クレーン免許の実技試験で押えるべき4つのポイント
クレーン免許の実技試験で押さえておくべきポイントは以下の4つです。
- 荷ブレを抑える
- 他人が操作する様子を見る
- 落ち着いて運転する
- 荷の重心を意識する
クレーンの運転は操縦スキルだけではありません。事故を起こさないために、さまざまなことを理解して取り組む必要があります。ここでは、ポイントごとの詳しい内容をみていきましょう。
荷ブレを抑える
荷ブレとは、強風や荷物の重さ、急な操作などで吊り荷が大きく振れることです。荷ブレは大事故につながりやすく、最小限に留める必要があります。 そのため、操作手順などに問題がなかったとしても、実技試験で荷ブレが起こると減点対象となり、不合格となる確率は高まります。クレーンの操作方法はもちろんのこと、荷ブレを抑えるための練習を重ね、コツを掴みましょう。
他人が操作する様子を見る
クレーンの実技試験では、実際に操作する時間よりも他の受験者の操作を見る時間の方が多くあります。そのため、他人が操作する様子を見ながらのシミュレーション実施をおすすめします。 練習時には覚えている操作でも、実際の実技試験では頭が真っ白になり、思った通りの操作ができなくなるケースも少なくありません。
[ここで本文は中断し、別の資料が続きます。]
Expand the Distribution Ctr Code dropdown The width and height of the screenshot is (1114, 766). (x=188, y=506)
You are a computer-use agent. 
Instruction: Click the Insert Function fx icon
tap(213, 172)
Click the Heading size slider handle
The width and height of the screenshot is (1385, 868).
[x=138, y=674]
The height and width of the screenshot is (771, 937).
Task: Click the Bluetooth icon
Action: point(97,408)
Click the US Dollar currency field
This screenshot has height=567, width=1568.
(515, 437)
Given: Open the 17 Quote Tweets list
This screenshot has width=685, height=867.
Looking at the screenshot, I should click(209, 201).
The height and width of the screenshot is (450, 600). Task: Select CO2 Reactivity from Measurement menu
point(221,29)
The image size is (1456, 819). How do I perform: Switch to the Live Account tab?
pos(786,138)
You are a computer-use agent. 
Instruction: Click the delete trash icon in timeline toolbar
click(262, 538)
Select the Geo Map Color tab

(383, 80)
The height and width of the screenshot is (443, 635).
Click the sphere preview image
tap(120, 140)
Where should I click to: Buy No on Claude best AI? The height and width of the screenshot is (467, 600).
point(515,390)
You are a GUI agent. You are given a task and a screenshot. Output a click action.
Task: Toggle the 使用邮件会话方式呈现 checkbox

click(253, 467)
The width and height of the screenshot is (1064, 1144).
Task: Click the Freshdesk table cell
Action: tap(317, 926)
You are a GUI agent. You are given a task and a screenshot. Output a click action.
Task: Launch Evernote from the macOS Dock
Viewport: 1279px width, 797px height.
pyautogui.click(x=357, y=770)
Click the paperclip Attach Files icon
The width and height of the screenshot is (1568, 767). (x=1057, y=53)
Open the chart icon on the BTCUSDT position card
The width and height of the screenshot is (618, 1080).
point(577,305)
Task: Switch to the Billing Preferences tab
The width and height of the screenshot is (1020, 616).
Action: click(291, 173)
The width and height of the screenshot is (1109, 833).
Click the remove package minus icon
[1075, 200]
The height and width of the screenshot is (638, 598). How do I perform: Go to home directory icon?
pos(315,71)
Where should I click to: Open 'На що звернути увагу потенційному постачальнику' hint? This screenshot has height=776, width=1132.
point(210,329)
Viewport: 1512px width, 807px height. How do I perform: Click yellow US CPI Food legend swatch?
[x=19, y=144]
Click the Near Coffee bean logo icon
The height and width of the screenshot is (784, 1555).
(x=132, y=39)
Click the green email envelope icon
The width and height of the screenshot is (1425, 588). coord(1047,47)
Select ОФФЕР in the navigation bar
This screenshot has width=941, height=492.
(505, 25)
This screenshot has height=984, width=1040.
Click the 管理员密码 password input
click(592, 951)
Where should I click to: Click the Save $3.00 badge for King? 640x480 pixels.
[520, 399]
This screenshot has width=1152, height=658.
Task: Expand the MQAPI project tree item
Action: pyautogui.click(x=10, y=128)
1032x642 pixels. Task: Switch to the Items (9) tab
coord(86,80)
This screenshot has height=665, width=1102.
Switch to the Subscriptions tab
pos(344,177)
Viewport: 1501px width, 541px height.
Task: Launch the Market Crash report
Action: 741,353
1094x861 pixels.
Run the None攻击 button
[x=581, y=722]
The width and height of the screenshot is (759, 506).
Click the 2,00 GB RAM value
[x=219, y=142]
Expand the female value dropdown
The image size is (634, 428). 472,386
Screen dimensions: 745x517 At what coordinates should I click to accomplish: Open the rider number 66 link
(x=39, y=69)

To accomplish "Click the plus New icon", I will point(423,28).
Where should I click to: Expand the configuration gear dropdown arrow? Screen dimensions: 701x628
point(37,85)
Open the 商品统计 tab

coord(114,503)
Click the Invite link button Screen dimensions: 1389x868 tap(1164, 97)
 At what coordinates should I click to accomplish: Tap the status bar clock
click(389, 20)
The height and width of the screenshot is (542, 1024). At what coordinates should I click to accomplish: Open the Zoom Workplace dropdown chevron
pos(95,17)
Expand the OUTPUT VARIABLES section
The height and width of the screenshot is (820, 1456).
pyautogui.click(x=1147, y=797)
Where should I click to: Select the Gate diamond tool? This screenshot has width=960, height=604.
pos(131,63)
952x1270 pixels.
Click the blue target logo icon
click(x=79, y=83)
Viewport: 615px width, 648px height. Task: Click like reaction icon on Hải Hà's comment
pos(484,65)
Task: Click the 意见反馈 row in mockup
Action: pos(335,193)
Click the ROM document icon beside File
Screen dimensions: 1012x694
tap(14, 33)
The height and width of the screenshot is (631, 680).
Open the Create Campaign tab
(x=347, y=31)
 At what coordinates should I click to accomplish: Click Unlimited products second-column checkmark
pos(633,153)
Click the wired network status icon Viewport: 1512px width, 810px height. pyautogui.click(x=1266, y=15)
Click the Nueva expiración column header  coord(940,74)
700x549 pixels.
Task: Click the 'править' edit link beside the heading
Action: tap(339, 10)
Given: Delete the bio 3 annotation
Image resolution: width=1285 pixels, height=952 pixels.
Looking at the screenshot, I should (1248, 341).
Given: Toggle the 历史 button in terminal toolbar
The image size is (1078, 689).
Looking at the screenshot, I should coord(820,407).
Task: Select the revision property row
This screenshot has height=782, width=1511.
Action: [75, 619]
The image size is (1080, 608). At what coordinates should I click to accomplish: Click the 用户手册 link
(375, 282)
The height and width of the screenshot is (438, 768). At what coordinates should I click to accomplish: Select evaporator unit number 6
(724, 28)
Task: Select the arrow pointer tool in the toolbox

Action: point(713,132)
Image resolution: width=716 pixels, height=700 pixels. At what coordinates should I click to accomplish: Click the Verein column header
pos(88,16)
他人が操作する様子を見ながらシミュレーションし、落ち着いて試験に臨みましょう。
落ち着いて運転する
落ち着いて運転することも、実技試験に合格するポイントの1つです。練習ではスムーズに操作できていても、実技試験になると焦りや緊張によって操作を失敗する方も少なくありません。そのため、まずがしっかりと落ち着くことが合格への近道といえます。 また一度のミスに焦り、さらにミスを重ねてしまう場合もあります。しかし、重大なミスでない限り、すぐに不合格になることはありません。「多少のミスは気にしない」と割り切るくらいの気持ちで運転することを心がけてみてください。
荷の重心を意識する
荷の重心を意識することも大切です。荷の重心がずれると吊りあげた時に荷ブレを起こしやすくなります。 そのため、荷の重心の真上にフックを確実に持っていくことが重要です。具体的には、ワイヤーをフックにかけ、ワイヤーがピンと張るまで巻き上げます。ワイヤーが真っ直ぐに張っていれば、荷の重心が取れている証拠です。
クレーン免許はさまざまな場所で活かせる
クレーンの運転士は重量のある荷物を運ぶ場面で欠かせない存在です。工事現場や工場、港など、さまざまな場所で活かせます。 ただし、クレーンの操縦や運転には高い技術はもちろんのこと、専門知識も要します。そのため、クレーン免許の所持者は貴重な存在であり、現場では重宝される可能性が高いです。 対応できる仕事の幅を広げ、ビジネスの拡大を目指す場合はクレーン免許の取得をおすすめします。